What is expected: What lines in the entries below contain the word "header"? Copy all of them.

╭─ Source data

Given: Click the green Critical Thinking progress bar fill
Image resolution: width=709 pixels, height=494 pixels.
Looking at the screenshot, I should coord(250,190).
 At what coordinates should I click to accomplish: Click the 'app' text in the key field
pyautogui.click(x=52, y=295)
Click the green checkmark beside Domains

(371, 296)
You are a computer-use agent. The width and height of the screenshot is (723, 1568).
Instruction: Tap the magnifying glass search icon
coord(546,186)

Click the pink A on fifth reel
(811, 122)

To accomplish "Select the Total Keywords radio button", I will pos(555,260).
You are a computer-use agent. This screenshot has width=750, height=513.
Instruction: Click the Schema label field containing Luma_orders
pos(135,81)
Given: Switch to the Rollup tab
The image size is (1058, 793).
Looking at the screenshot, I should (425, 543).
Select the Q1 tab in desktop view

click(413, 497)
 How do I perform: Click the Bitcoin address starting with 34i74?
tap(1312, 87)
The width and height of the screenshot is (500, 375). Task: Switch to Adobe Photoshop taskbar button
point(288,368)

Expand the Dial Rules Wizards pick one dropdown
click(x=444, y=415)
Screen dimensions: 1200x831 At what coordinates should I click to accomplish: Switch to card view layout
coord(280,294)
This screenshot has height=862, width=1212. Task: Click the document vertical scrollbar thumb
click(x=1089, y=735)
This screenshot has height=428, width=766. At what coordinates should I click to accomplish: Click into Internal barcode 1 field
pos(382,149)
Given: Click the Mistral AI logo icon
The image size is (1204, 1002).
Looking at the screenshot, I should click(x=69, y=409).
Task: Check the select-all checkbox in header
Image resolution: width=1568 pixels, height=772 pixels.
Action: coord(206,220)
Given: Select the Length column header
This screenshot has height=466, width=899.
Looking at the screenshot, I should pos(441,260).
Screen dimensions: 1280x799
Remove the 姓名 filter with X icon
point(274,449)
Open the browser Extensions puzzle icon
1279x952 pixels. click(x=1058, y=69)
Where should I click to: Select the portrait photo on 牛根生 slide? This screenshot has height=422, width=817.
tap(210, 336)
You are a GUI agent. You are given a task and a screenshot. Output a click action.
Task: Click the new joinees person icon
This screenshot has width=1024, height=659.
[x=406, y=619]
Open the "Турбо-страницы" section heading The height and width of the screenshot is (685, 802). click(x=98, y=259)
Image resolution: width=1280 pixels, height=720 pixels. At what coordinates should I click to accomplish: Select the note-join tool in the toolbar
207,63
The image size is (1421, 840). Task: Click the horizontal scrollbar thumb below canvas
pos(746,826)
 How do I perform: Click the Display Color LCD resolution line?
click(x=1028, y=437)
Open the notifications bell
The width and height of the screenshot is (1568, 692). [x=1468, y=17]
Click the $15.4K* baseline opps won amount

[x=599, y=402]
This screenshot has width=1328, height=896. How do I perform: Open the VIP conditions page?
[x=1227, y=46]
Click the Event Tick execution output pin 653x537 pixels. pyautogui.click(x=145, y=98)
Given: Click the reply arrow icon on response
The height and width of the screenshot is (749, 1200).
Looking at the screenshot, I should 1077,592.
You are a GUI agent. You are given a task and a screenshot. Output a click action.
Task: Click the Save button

╰─

Result of this exercise:
Task: Check the select-all checkbox in header
Given: Select the Length column header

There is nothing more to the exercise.